Seven severe floods remain in place across Britain in the wake of Storm Dennis, and it is expected to rain later in the week.
The Environment Agency (EA) has stated that floods have swelled rivers to “exceptional” levels in some parts of Britain, while snow and ice are expected in some parts of Scotland today.
Communities across the country are counting the cost of the weekend storm, which has caused hundreds of properties to flood.
Among the areas most affected were South Wales, Herefordshire, Worcestershire and Shropshire, where major accidents were reported.
A woman who was blown away by the flood near Tenbury, Worcestershire, was found dead on Sunday.
A statement from 55-year-old Yvonne Booth’s family from the Great Barr area of Birmingham says, “Yvonne is a much loved member of our family and we are all devastated by this news.
“We appreciate the continued support from the emergency services. We would like to ask for our privacy right now.”
The Prime Minister resisted calls to preside over a meeting of the government’s emergency committee, Cobra, to address the flood crisis, despite criticism from the Labor Party.
Shadow Environment Secretary Luke Pollard said Boris Johnson “refused” to visit affected communities as a “misfortune”.
West Mercia police told residents of Upton upon Severn and Uckinghall in Worcestershire that they were advised to evacuate, with water levels expected to peak on Monday evening.
Emergency evacuations were carried out in Hereford, where the River Wye reached the highest level ever recorded.
And the Monmouth homes were evacuated after Natural Resources Wales issued two serious “life-threatening” alarms for the River Wye in the city, with the water level expected to peak between 3 and 7 o’clock. Tuesday.
On Monday evening, seven major floods from the EA were taking place in England over the River Trent in Burton upon Trent; the River Wye in Blackmarstone in Hereford and Hampton Bishop; the Severn River in Uckinghall and New Street and Waterside in Upton upon Severn; and the Lugg River to Hampton Bishop.
About 1,000 staff members were on duty, with 5km of flood barriers and 90 pumps in action, EA said.
He warned that the flood risk continues, with further forecasts of heavy rain in northern England on Wednesday and Thursday that could fall on areas already flooded.
Met Office meteorologist Marco Petagna said Tuesday will bring a brief respite from bad weather for most of the UK, with spells of sunshine and showers, but warned that areas of Wales could see downpours.
“With the soil so saturated it won’t help the situation,” he said.
“And there will be more persistent rain on Wednesday.
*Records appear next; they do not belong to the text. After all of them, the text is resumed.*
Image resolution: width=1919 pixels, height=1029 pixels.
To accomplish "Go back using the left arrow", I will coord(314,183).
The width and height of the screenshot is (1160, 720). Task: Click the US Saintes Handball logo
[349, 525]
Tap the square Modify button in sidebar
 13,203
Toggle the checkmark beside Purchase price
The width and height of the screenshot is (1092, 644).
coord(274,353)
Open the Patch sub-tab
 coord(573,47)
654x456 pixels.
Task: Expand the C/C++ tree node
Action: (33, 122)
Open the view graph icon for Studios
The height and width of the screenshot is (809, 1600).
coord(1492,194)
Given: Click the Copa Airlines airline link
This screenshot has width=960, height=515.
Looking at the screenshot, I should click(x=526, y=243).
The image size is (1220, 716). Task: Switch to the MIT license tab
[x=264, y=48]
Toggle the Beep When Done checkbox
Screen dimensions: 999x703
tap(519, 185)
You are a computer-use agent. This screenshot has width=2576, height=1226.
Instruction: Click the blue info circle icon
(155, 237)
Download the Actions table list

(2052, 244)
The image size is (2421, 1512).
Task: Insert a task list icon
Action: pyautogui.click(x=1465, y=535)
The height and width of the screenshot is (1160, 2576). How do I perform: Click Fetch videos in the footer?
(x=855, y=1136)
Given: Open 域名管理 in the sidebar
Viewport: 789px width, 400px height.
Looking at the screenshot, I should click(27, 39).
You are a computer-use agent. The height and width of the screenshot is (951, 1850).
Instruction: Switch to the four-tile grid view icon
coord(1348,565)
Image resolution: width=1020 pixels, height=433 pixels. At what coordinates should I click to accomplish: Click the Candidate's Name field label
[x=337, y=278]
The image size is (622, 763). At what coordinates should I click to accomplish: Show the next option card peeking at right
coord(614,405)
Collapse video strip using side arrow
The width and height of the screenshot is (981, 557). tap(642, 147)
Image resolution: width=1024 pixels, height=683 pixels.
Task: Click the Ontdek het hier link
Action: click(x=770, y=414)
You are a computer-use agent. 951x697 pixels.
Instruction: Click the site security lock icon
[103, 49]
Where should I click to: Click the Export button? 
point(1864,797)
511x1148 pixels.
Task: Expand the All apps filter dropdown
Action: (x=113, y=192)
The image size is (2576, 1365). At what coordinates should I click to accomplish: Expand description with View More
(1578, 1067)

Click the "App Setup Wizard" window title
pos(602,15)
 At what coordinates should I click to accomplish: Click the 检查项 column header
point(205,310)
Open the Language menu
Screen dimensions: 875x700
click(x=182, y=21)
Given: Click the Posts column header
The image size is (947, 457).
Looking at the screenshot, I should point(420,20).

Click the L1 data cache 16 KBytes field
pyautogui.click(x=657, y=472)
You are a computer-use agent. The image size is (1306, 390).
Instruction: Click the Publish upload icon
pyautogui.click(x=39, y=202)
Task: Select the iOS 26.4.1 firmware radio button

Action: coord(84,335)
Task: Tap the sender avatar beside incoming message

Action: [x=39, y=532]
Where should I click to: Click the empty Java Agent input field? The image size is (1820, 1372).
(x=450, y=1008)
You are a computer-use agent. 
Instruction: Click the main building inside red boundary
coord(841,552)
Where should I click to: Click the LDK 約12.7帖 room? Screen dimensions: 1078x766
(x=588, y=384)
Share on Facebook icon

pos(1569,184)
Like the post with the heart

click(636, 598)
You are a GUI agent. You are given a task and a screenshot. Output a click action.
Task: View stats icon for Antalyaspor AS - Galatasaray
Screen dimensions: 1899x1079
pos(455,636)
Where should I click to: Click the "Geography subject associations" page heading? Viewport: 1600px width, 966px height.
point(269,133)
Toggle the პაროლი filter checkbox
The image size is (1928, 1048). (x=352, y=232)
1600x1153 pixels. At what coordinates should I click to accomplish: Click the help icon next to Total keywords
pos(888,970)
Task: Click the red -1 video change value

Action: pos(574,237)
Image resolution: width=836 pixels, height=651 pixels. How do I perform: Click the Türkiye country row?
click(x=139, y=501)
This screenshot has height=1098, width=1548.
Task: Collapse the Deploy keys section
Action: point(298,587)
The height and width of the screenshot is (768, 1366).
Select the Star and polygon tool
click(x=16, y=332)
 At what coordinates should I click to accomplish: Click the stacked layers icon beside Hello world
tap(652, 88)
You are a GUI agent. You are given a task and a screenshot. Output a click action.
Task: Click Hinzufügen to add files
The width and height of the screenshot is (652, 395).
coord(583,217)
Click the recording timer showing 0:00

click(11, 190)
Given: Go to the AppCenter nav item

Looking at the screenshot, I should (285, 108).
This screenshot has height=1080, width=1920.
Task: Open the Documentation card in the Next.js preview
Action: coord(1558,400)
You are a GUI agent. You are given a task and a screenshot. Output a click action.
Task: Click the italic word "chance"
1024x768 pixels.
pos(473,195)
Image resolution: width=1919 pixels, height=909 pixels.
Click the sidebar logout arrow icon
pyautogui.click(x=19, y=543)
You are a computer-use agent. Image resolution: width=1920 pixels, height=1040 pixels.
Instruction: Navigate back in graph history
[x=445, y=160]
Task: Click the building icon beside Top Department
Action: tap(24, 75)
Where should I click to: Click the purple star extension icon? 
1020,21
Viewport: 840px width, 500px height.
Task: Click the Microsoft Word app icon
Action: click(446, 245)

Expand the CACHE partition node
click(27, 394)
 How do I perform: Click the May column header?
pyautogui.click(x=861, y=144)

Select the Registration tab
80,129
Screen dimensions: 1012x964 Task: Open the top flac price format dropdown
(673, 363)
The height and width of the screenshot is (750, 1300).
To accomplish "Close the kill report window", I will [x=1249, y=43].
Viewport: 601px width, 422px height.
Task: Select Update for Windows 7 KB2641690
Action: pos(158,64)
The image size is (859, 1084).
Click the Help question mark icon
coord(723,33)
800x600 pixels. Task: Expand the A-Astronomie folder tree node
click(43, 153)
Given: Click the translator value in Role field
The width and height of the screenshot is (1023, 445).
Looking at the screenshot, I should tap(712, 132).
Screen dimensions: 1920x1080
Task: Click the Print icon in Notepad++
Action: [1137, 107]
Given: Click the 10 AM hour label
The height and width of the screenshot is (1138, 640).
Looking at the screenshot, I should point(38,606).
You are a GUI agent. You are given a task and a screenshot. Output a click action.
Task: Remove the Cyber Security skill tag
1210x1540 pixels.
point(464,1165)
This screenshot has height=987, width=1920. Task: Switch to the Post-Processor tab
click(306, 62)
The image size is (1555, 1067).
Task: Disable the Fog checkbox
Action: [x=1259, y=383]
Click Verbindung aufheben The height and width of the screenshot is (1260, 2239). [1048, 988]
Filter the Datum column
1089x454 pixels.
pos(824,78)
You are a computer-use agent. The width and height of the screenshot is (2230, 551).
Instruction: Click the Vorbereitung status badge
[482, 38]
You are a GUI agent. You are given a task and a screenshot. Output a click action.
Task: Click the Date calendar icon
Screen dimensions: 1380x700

There will be wet and windy weather across the UK on Wednesday and Thursday … with the rain returning.”
The Met Office also issued two yellow weather warnings for snow and ice on parts of Scotland from 18:00 on Monday, with further warnings of persistent rain in Wales on Wednesday and Thursday, which could be extended to North West England.
5-day weather forecast in the UK
Another windy day with a mixture of sunny spells and stormy showers. The showers will sometimes be heavy, sometimes with hail and thunder and even the showers on the hills will be winter. Feeling cold
Early evening showers will gradually become confined to the far north of Scotland. Colder than last night with a touch of frost. It then rains in Cornwall at dawn.
A cold and bright start for the most part, but the first clouds and rains over Cornwall will extend eastward. The rain then becomes heavy sometimes on a rise to the west later. Become more windy.
Outlook from Thursday to Saturday:
Rain, a little intense, which is spreading to the east, then rain showers on Thursday. South Friday starts well, clouds and rain in the north reach all areas, clearing the sun and showers. Rain later Saturday.